Trump, sin embargo, tiene el control del partido porque desde su inesperada victoria en las primarias de 2016 ha maniobrado con destreza para expulsar a quien le ha llevado la contraria. Puede que pierda elecciones (las dos a las que se presentó en voto popular, solo la última en el colegio electoral) pero saber ganar primarias muy bien.
Según una reciente encuesta del centro Pew, un 67% de republicanos quieren que siga siendo una fuerza decisiva en la política del país. De los 10 diputados republicanos de los 213 que hay que votaron a favor de recusarle en su segundo juicio político por «impeachment», dos han dicho que tiran la toalla y no se volverán a presentar, y el resto se enfrenta a una maquinaria muy bien financiada que va a disputarle las primarias con candidatos seleccionados, fichados y a veces entrenados personalmente por Trump.
Una de ellas es la propia Liz Cheney, que hasta que se convirtió en la cara del anti-trumpismo republicano era considerada la Margaret Thatcher americana, de impecable pedigrí conservador, fiel al credo republicano en todo, desde su oposición al aborto y su defensa de la tenencia de armas, a la inagotable campaña para reducir la presión fiscal y reducir el gasto social y medioambiental.
La cuestión ahora es si Cheney puede ganar unas primarias en su estado.

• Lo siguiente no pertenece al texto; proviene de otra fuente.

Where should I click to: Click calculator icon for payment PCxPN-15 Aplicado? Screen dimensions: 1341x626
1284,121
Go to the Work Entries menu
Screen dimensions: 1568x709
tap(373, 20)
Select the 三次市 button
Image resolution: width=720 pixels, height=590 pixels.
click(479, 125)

Wyoming es diminuto en población, apenas 578.000 personas en un estado de un tamaño que es casi la mitad de España. Sólo tiene un diputado en la Cámara de Representantes, que desde 2017 es la propia Liz Cheney. Pero Trump ha apoyado a su contrincante, una abogada de nombre Harriet Hageman que se ha disparado en intención de voto, siempre según la prensa local.
Normalmente, quien gana las primarias republicanas gana las elecciones porque en el estado hay 280.000 votantes registrados de los que más de 200.000 son de ese partido.
Ahora bien, las primarias en Wyoming permiten que cualquiera vote si se registra como republicano hasta el mismo día que abren las urnas. Eso significa que Cheney podría convencer a un número de demócratas lo suficientemente nutrido como para imponerse a los designios de Trump.
Un plan B sería presentarse a las elecciones de noviembre de 2022 como independiente, y lograr votos tanto de republicanos como de demócratas e indecisos. Para ello, los líderes demócratas deberían aceptar no presentar a ningún candidato contra ella.
Y eso explica su presencia y la de su padre en ese acto de recuerdo del saqueo del 6 de enero que, sin ellos, no habría contado con un solo republicano. Que Dick Cheney viniera a abrazarse con los demócratas demuestra que Trump ha sido capaz de lo que a muchos se les antojaba imposible.